Data on locating visible targets
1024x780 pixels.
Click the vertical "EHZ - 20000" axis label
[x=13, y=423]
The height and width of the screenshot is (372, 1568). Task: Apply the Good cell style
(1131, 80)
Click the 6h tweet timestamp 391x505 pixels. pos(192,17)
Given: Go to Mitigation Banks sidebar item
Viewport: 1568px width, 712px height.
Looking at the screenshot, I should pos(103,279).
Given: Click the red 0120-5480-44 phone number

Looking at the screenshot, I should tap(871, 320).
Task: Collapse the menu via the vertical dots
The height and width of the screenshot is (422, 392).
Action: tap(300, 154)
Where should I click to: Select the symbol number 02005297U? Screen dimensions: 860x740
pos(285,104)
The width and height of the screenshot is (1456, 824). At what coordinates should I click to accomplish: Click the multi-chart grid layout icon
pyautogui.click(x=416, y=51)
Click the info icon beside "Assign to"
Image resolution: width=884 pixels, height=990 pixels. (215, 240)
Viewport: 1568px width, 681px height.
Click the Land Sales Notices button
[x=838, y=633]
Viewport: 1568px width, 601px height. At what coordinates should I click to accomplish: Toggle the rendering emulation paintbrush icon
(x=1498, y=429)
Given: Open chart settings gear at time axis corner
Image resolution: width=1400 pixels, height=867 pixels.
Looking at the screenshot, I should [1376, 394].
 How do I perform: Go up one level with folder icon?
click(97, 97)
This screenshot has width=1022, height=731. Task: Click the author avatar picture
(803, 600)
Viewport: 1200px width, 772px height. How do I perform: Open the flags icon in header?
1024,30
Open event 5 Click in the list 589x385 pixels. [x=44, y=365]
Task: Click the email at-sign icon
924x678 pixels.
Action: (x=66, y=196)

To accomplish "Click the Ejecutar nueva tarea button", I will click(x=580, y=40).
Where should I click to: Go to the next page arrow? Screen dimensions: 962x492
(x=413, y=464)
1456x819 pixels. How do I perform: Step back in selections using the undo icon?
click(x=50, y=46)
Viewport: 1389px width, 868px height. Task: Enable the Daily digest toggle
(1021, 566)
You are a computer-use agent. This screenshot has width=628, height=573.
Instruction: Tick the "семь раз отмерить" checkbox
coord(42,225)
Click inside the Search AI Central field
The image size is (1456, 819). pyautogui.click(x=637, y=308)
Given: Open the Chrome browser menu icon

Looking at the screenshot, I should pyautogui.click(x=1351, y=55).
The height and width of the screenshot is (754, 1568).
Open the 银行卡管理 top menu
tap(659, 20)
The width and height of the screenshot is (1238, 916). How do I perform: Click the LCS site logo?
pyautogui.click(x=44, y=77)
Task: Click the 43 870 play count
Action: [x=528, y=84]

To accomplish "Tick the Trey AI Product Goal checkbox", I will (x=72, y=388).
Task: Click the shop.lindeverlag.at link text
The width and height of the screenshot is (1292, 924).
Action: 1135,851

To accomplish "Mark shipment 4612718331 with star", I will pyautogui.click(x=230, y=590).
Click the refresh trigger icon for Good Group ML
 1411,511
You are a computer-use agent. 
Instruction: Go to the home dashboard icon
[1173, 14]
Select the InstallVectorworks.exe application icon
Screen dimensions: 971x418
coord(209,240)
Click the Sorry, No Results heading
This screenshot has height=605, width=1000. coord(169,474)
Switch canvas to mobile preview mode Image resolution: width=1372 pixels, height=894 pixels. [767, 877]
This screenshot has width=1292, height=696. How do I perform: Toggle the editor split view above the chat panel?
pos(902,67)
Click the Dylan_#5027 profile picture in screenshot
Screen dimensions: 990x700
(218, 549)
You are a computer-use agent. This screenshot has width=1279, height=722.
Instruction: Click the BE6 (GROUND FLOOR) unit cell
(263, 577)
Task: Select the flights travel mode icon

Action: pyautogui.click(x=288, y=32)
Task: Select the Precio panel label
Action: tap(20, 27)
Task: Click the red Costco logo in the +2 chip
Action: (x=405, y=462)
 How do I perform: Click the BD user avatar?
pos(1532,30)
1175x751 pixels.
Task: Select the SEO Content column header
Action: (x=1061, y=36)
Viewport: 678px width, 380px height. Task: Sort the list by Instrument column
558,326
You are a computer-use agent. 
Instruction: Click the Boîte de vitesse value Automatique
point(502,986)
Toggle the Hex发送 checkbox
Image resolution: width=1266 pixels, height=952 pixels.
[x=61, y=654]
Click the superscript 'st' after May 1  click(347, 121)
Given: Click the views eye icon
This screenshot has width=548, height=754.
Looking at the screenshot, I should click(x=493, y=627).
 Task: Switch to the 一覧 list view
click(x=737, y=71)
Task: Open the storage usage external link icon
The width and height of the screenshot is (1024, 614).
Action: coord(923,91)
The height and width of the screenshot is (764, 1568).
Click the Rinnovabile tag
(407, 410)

**Prompt:** Reproduce the lines of the records above, starting at the line that contains "will pyautogui.click(x=230, y=590)." and continuing through the last line of the records.

**Answer to the problem:**
To accomplish "Mark shipment 4612718331 with star", I will pyautogui.click(x=230, y=590).
Click the refresh trigger icon for Good Group ML
 1411,511
You are a computer-use agent. 
Instruction: Go to the home dashboard icon
[1173, 14]
Select the InstallVectorworks.exe application icon
Screen dimensions: 971x418
coord(209,240)
Click the Sorry, No Results heading
This screenshot has height=605, width=1000. coord(169,474)
Switch canvas to mobile preview mode Image resolution: width=1372 pixels, height=894 pixels. [767, 877]
This screenshot has width=1292, height=696. How do I perform: Toggle the editor split view above the chat panel?
pos(902,67)
Click the Dylan_#5027 profile picture in screenshot
Screen dimensions: 990x700
(218, 549)
You are a computer-use agent. This screenshot has width=1279, height=722.
Instruction: Click the BE6 (GROUND FLOOR) unit cell
(263, 577)
Task: Select the flights travel mode icon

Action: pyautogui.click(x=288, y=32)
Task: Select the Precio panel label
Action: tap(20, 27)
Task: Click the red Costco logo in the +2 chip
Action: (x=405, y=462)
 How do I perform: Click the BD user avatar?
pos(1532,30)
1175x751 pixels.
Task: Select the SEO Content column header
Action: (x=1061, y=36)
Viewport: 678px width, 380px height. Task: Sort the list by Instrument column
558,326
You are a computer-use agent. 
Instruction: Click the Boîte de vitesse value Automatique
point(502,986)
Toggle the Hex发送 checkbox
Image resolution: width=1266 pixels, height=952 pixels.
[x=61, y=654]
Click the superscript 'st' after May 1  click(347, 121)
Given: Click the views eye icon
This screenshot has width=548, height=754.
Looking at the screenshot, I should click(x=493, y=627).
 Task: Switch to the 一覧 list view
click(x=737, y=71)
Task: Open the storage usage external link icon
The width and height of the screenshot is (1024, 614).
Action: coord(923,91)
The height and width of the screenshot is (764, 1568).
Click the Rinnovabile tag
(407, 410)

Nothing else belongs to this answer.